How are we feeling about Google putting everyone out of work and owning the future? It's starting to feel that way to me.
(FWIW, I really don't like how much power this one company has and how much of a monopoly it already was and is becoming.)
Valid questions, but I'd say that it's hard to know what the future holds when we get models that push the state of the art every few months. Claude sonnet 3.7 was released in February of this year. At the rate of change we're going, I wouldn't be surprised if we end up with Sonnet 5 by March 2026.
As others have noted, Google's got a ways to go in making it easier to actually use their models, and though their recent releases have been impressive, it's not clear to me that the AI product category will remain free from the bad, old fiefdom culture that has doomed so many of their products over the last decade.
We can't help but overreact to every new adjustment on the leader boards. I don't think we're quite used to products in other industries gaining and losing advantage so quickly.
This is also my take on the market, although I also thought it looked like they were going to win 2 years ago too.
> How are we feeling about Google putting everyone out of work and owning the future? It's starting to feel that way to me.
Not great, but if one company or nation is going to come out on top in AI then every other realistic alternative at the moment is worse than Google.
OpenAI, Microsoft, Facebook/Meta, and X all have worse track records on ethics. Similarly for Russia, China, or the OPEC nations. Several of the European democracies would be reasonable stewards, but realistically they didn't have the capital to become dominant in AI by 2025 even if they had started immediately.
100% this. I am using the pro/max plans on both claude and openai. Would love to experiment with gemini but paying is next to impossible. Why do i need the risk of a full blown gcp project just to test gemini. No thx.
Ha, I have been steeling myself for a long chat with Claude about “how the F to get AI Studio up and working.” With paying being one of the hardest parts.
Without a doubt one essential ingredient will be, “you need a Google Project to do that.” Oh, and it will also definitely require me to Manage My Google Account.
Easiest way is to go https://aistudio.google.com/api-keys set up an api key and add your billing to it.
It's amazing that the "hard problems" are turning out to be "not creating a completely broken user experience".
Is that going to need AGI? Or maybe it will always be out of reach of our silicon overlords and require human input.
Oh my, you should have tried to integrate with Google Prism. That was a madness! Nano Banana was just a little tricky to set up in comparison!
You can use it also in Gemini.
It wasn't there when I first went to Gemini after the announcement, but upon revisiting it gave me the prompt to try Nano Banana Pro.
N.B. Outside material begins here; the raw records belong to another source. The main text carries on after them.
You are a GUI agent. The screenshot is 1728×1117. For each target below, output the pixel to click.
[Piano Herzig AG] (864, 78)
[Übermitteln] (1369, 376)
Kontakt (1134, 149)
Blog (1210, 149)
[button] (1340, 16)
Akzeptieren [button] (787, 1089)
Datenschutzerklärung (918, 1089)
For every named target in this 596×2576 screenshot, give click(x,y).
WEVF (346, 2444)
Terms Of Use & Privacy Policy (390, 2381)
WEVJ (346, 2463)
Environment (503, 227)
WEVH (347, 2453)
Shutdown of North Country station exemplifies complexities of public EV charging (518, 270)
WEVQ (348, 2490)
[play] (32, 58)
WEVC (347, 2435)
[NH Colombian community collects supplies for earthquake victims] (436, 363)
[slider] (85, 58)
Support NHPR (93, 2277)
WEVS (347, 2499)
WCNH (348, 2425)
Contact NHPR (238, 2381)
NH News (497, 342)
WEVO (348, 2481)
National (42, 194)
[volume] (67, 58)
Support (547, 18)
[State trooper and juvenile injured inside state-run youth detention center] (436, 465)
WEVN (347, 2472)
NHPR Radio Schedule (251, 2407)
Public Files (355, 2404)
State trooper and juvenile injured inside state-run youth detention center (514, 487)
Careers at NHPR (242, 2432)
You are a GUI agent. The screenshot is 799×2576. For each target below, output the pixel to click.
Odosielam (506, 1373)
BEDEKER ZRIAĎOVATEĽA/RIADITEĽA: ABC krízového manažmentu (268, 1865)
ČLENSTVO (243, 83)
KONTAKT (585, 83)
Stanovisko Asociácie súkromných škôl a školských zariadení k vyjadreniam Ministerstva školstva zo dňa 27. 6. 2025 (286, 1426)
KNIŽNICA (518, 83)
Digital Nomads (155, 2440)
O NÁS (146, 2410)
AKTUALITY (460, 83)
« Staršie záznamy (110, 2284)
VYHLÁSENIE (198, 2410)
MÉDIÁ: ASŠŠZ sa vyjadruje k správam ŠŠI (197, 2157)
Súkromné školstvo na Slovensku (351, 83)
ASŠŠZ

It failed at my niche (rare palm trees).
Incredible technology, don't get me wrong, but still shocked at the cumbersome payment interface and annoyed that enabling Drive is the only way to save.
I hate that they kinda try to hide the model version. Like if you click the dropdown in the chat box, you can see that "Thinking" means 3 Pro. When you select the "Create images" tool, it doesn't tell you it's using Nano Banana Pro until it actually starts generating the image.
Tell me the model it's using. It's as if Google is trying to unburden me with the knowledge of what model does what but it's just making things more confusing.
Oh, and setting up AI Studio is a mess. First I have to create a project. Then an API key. Then I have to link the API key to the project. Then I have to link the project to the chat session... Come on, Google.
Alright results are in! I've re-run all my editing based adherence related prompts through Nano Banana Pro. NB Pro managed to successfully pass SHRDLU, the M&M Van Halen test (as verified independently by Simon), and the Scorpio street test - all of which the original NB failed.
Model results
1. Nano Banana Pro: 10 / 12
2. Seedream4: 9 / 12
3. Nano Banana: 7 / 12
4. Qwen Image Edit: 6 / 12
https://genai-showdown.specr.net/image-editingIf you just want to see how NB and NB Pro compare against each other:
https://genai-showdown.specr.net/image-editing?models=nb,nbp
I think Nano Banana Pro should have passed your giraffe test. It's not a great result but it is exactly what you asked for. It's no worse than Seedream's result imo.
Yeah I think that's a fair critique. It kind of looks like a bad cut-and-replace job (if you zoom in you can even see part of the neck is missing). I might give it some more attempts to see if it can do a better job.
I agree that Seedream could definitely be called out as a fail since it might just be a trick of perspective.
Have you ever considered a “partial pass”?
Perhaps it would be an easy cop out of making a decision if you had to choose something outside of pass/fail.
I agree. From where I'm sitting, Seedream just bent the neck while Nano Banana Pro actually shortened the neck.
The pisa tower test is really interesting. Many of this prompt have stricter criteria with implicit knowledge and some models impressively pass it. Yet for something as obvious as straightening a slanted object is hard even for latest models.
I suspect there'd be no problem rotating a different object. But this tower is EXTREMELY represented in the training data. It's almost an immutable law of physics that Towers in Pisa are Leaning.
It's also a tower that has famously been deliberately un-straightend just enough to remain a tourist attraction while remaining stable.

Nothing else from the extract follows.